1. ## Show that...

Show that the equation $\displaystyle 15 cos x = 13+sin x$ may be written as a quadratic equation in $\displaystyle sin x$.

Hence solve the equation, giving all values of "x" such that 0<=x<=360.

2. Originally Posted by Lonehwolf
Show that the equation $\displaystyle 15 cos x = 13+sin x$ may be written as a quadratic equation in $\displaystyle sin x$.

Hence solve the equation, giving all values of "x" such that 0<=x<=360.
Square both sides, and use the Pythagorean identity, $\displaystyle \sin^2x+\cos^2x=1.$ Collect terms and solve.
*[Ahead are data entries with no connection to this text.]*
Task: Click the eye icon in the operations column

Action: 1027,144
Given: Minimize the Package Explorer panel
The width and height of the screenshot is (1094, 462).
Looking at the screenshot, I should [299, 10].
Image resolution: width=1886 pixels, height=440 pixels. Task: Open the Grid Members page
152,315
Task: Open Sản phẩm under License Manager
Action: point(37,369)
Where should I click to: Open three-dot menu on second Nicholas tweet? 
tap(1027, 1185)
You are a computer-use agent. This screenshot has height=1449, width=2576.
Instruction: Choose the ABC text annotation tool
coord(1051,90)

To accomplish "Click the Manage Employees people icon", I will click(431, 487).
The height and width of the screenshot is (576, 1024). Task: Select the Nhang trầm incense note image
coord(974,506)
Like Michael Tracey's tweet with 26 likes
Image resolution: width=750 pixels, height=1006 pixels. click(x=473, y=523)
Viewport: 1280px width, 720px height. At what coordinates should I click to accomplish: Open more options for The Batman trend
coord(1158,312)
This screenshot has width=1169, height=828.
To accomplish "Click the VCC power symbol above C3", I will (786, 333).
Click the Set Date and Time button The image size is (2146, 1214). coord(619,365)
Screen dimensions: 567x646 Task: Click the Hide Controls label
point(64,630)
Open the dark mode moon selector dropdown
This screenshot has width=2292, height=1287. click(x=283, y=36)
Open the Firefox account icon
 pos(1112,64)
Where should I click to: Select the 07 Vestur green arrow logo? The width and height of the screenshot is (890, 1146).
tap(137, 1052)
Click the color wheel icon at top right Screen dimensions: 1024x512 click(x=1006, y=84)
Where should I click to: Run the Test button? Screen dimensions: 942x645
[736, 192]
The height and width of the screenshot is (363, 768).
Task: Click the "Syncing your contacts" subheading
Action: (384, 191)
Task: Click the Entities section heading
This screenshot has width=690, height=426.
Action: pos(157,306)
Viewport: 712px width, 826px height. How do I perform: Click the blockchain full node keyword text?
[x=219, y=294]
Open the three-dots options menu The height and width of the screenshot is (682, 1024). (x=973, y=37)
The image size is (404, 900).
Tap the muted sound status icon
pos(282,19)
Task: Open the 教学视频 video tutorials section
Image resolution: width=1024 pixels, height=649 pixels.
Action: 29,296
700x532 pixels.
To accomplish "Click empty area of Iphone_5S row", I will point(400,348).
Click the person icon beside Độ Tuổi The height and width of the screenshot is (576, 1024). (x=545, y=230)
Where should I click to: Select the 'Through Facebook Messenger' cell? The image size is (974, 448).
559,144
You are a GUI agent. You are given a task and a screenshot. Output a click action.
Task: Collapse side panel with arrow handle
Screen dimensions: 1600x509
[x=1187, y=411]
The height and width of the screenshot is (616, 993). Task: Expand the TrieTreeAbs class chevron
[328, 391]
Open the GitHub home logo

3. Didn't help me, this is what I did:

$\displaystyle 15 cos^2x-(13+sin x)^2$
$\displaystyle 225cos^4x=(13+sin x)(13+sin x)$
$\displaystyle 225cos^4x=196+26sin x +sin^2x$

Was that actually going good and I simply didn't notice or did I get what you meant with square both sides wrong?

4. Originally Posted by Lonehwolf
Didn't help me, this is what I did:

$\displaystyle {\color{red}15} cos^2x-(13+sin x)^2$
$\displaystyle 225cos^{\color{red}4}x=(13+sin x)(13+sin x)$
$\displaystyle 225cos^{\color{red}4}x=196+26sin x +sin^2x$

Was that actually going good and I simply didn't notice or did I get what you meant with square both sides wrong?
Why the red things ?

\displaystyle \begin{aligned} 196+26 \sin(x) +\sin^2(x) &=(15 \cos(x))^2 \\ &=225 \cos^2(x) \\ &=225-225\sin^2(x) \end{aligned}

5. Originally Posted by Lonehwolf
Didn't help me, this is what I did:

$\displaystyle 15 cos^2x-(13+sin x)^2$
$\displaystyle 225cos^4x=(13+sin x)(13+sin x)$
$\displaystyle 225cos^4x=196+26sin x +sin^2x$

Was that actually going good and I simply didn't notice or did I get what you meant with square both sides wrong?
I am not sure what you are doing in the above. How did squaring cosine produce $\displaystyle \cos^4x?$ Is the equation in the original post the correct equation?

You should have

$\displaystyle 15\cos x=13+\sin x$

$\displaystyle \Rightarrow225\cos^2x=\sin^2x+26\sin x+169$

$\displaystyle \Rightarrow225\left(1-\sin^2x\right)=\sin^2x+26\sin x+169$

$\displaystyle \Rightarrow225-225\sin^2x=\sin^2x+26\sin x+169$

$\displaystyle \Rightarrow-226\sin^2x-26\sin x+56=0.$

Originally Posted by Moo
Why the red things ?

$\displaystyle \color{red}196\color{black}+26 \sin(x) +\sin^2(x)=\dots$
Yes, Moo. Why the red things?

6. Ah shame on me wrong first question -.-

it should be

$\displaystyle 15cos^2x=13+sinx$

7. Originally Posted by Lonehwolf
Ah shame on me wrong first question -.-

it should be

$\displaystyle 15cos^2x=13+sinx$
Then replace $\displaystyle cos^2(x)$ with $\displaystyle 1- sin^2(x)$. This is far easier than the problem you originally posted!